Sanierungspläne mit Zündstoff

von Redaktion

Uneinigkeit über Chiemseestraße im Halfinger Gemeinderat – Bürger wollen Änderung

Halfing – „Wir haben jetzt drei Jahre an dem Konzept hingearbeitet.“ Mit diesen Worten eröffnete Bürgermeisterin Regina Braun (CSU) die Abwägung der öffentlichen Stellungnahmen zu den Sanierungsplänen der Halfinger Dorfmitte. Die Rathauschefin betonte diese Tatsache, als wollte sie das Gremium dafür sensibilisieren, die Sanierung nun so schnell wie möglich auf den Weg zu bringen.

Erweiterung des
Gebiets gefordert

Doch die Einwände von sechs Anwohnern brachten die Umsetzung des Konzeptes beinahe nochmals zum Stocken. Denn sie widersprachen den bisherigen Plänen und forderten die Erweiterung des Gebietes auf die gesamte Chiemseestraße bis zum Ortsrand inklusive sämtlicher angrenzenden Grundstücke.  Das Problem: „Die Gebäude an der Chiemseestraße wurden bei der Prüfung der Regierung von Oberbayern nicht als sanierungsbedürftig festgestellt“, sagt Braun. Dementsprechend würde die Sanierung in diesem Gebiet nicht gefördert werden. Somit beschränkt sich der klar definierte Bereich auf den direkten Ortskern rund um die Reismühle.  Trotzdem nahm der Halfinger Gemeinderat die Rückmeldung der Anwohner ernst. „Wenn sich die Bürger das wünschen, sehe ich keinen Grund, warum wir das nicht aufnehmen sollen“, meint Sepp Hofer (FW). Schließlich könne es sein, dass auch die Regierung von Oberbayern nicht immer recht hat und die Gebäude in der Chiemseestraße durchaus teilweise sanierungsbedürftig sind. 

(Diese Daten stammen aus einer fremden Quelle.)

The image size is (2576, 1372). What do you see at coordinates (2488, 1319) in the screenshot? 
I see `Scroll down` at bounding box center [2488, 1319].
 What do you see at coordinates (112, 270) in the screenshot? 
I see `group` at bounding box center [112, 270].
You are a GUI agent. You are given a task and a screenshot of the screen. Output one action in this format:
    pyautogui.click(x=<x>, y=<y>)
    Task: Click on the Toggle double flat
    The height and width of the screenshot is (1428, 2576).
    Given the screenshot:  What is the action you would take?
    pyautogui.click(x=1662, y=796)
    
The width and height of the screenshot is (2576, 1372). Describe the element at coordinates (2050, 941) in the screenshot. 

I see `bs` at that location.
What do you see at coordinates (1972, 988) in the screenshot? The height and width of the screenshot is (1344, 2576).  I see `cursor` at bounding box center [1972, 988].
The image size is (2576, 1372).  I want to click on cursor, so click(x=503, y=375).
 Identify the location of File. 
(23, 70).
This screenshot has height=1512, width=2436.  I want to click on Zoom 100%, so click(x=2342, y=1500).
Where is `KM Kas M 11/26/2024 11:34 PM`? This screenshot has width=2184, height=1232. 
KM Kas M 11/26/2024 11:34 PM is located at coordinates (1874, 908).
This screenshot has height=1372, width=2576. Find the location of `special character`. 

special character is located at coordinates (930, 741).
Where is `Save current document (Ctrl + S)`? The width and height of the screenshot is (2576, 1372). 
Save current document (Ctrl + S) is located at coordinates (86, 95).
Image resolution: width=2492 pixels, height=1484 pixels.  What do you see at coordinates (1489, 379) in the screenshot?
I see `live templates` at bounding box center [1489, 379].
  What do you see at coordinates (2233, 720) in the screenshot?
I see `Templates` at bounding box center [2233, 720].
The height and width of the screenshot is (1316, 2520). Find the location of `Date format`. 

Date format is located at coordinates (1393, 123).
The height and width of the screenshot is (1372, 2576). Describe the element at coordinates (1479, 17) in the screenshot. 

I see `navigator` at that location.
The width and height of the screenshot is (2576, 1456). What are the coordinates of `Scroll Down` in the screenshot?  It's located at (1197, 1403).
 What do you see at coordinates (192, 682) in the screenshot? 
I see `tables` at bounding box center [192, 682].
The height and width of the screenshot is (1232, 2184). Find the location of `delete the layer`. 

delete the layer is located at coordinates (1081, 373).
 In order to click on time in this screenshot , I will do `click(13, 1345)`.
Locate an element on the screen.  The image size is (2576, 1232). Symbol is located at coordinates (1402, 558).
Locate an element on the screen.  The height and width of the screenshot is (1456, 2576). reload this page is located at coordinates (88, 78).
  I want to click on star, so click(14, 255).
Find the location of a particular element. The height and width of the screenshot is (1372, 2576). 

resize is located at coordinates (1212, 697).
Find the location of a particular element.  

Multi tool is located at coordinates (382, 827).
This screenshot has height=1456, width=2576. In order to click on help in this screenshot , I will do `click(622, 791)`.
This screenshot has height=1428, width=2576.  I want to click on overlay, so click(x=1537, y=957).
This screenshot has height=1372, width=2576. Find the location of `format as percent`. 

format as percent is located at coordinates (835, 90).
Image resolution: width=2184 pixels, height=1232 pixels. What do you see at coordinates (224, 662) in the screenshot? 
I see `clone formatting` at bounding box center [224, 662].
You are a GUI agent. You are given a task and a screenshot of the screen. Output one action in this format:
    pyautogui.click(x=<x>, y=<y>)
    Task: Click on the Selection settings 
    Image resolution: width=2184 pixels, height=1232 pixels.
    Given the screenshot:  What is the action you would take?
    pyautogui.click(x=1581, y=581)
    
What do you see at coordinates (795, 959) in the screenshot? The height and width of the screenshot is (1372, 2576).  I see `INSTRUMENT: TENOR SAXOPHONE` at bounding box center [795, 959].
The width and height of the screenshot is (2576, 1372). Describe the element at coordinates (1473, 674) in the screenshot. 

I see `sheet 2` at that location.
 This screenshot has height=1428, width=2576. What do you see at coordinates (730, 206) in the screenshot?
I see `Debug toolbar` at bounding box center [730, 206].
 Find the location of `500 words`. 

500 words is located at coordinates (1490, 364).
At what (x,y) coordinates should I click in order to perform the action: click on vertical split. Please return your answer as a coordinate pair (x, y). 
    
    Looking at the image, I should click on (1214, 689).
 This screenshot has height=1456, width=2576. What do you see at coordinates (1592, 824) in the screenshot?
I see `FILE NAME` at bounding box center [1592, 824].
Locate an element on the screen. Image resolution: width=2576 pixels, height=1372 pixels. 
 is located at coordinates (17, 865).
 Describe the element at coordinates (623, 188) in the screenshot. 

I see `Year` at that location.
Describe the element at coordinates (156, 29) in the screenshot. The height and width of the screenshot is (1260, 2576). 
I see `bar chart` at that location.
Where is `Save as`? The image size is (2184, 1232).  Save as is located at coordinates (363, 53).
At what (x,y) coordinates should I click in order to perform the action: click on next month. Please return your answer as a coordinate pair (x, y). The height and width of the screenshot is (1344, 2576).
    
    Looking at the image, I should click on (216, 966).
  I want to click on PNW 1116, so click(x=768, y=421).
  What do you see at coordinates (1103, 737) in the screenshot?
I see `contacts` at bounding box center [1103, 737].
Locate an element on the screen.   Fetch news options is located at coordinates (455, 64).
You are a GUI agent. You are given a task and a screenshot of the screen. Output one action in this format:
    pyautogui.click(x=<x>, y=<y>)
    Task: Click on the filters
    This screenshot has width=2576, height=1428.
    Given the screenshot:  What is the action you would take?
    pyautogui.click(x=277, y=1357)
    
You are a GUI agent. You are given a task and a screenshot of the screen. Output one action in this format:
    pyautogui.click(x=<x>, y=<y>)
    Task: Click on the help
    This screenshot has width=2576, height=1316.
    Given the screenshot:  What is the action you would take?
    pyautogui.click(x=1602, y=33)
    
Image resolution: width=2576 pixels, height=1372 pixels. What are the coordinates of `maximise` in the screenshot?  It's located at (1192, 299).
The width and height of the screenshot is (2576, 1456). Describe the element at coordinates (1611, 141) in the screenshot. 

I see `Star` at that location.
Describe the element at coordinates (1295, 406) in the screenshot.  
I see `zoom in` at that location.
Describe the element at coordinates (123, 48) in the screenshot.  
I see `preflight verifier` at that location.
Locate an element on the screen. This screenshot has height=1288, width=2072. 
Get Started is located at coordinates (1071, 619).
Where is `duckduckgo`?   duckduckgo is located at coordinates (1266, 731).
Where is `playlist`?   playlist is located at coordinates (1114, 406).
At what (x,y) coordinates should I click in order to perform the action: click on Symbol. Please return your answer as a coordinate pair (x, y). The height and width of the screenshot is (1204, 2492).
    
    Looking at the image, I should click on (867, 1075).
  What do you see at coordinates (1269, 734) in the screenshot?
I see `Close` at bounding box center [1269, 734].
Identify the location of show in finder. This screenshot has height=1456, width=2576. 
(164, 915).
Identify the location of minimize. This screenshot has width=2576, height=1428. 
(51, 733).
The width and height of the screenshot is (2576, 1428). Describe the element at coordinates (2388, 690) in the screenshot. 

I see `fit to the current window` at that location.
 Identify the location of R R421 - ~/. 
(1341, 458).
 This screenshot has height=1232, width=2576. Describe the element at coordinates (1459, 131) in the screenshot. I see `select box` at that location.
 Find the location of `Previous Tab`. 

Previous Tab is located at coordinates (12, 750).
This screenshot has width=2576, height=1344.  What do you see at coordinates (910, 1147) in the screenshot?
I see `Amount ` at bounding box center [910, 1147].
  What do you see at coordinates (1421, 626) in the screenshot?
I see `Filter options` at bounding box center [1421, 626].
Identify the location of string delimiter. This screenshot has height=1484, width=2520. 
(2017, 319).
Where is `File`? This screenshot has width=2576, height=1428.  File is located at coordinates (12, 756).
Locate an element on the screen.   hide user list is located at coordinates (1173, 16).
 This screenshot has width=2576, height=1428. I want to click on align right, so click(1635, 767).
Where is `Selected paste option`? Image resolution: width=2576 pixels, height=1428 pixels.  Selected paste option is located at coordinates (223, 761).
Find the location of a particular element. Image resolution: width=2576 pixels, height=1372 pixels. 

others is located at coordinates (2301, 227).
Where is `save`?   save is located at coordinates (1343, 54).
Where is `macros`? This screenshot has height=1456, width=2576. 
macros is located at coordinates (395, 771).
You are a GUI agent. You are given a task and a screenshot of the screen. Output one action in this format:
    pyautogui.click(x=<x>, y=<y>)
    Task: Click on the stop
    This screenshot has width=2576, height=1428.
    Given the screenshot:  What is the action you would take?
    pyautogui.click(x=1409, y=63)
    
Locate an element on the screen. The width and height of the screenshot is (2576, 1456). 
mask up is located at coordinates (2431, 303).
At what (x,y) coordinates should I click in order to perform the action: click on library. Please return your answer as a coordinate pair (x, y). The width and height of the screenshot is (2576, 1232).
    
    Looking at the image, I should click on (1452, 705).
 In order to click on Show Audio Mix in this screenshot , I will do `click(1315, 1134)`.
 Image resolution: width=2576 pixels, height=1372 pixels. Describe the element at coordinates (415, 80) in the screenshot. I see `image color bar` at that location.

„Ich dachte, wir haben dem Konzept bisher zugestimmt, weil wir nach der Beteiligung der Öffentlichkeit, noch etwas verändern können“, fügte Johannes Guggenberger (CSU) hinzu. Nur weil bei den Analysen keine Missstände gefunden wurden, könnten die Bürger schließlich trotzdem welche haben. 

„Wo genau sollen die sein?“, meint die Bürgermeisterin und verweist mit Nachdruck auf die detaillierte Planung, die in den vergangenen Jahren stattgefunden hat. „Wir definieren dieses Sanierungsgebiet nicht, das macht die Regierung von Oberbayern, die auch die Kosten übernimmt. Wer zahlt, schafft o“, bestärkte der Zweite Bürgermeister Konrad Aicher (HWV).  Auf Nachfrage von Gemeinderat Hofer, was passieren würde, wenn man nicht zustimmt, hatte Schriftführer und Geschäftsleiter Marco Binder eine Antwort. „Es würde zu einer erneuten Auslegung kommen, bei der die Regierung von Oberbayern sicher widersprechen würde.“ Das wiederum würde einen weiteren Zwischenschritt und somit Zeit kosten. 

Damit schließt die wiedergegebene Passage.